Entscheidung über Ausgangssperre scheitert an Formsache

5 Mai, 2021
Ein Artikel von: Kenny Deppe

Der oberste Gerichtshof der Balearen lehnt eine Entscheidung über die Möglichkeit zur Verhängung von Ausganssperren nach Ende des Alarmzustands ab.

Vor kurzem las ich einen Witz über unsere „typisch deutsche“ Bürokratie-Verliebtheit:
Umfrage in einer Fußgängerzone.
Frage: ‚Auf einer Skala von 1 bis 10: Wie deutsch sind Sie?‘
Antwort: ‚Haben Sie überhaupt eine Genehmigung für diese Umfrage?‘

Heute beweist der oberste Gerichtshof der Balearen, dass er mindestens genauso „deutsch“ sein kann.

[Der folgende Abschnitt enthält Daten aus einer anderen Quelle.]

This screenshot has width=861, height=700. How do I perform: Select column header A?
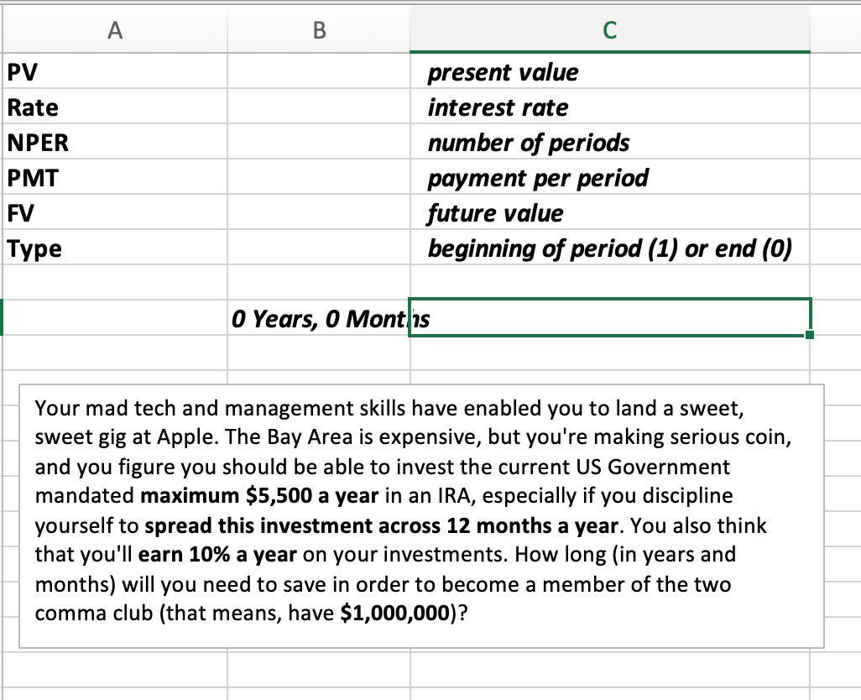coord(114,29)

Eigentlich sollte er darüber entscheiden, ob auch nach Ende des Alarmzustands am 9. Mai nächtliche Ausgangssperren und Kontaktverbote verhängt werden können. Das Problem: Das Gericht kann nur über beschlossene Dekrete und Gesetze entscheiden. Die Balearenregierung legte ihnen gestern lediglich vor, was ab kommendem Montag gelten SOLL.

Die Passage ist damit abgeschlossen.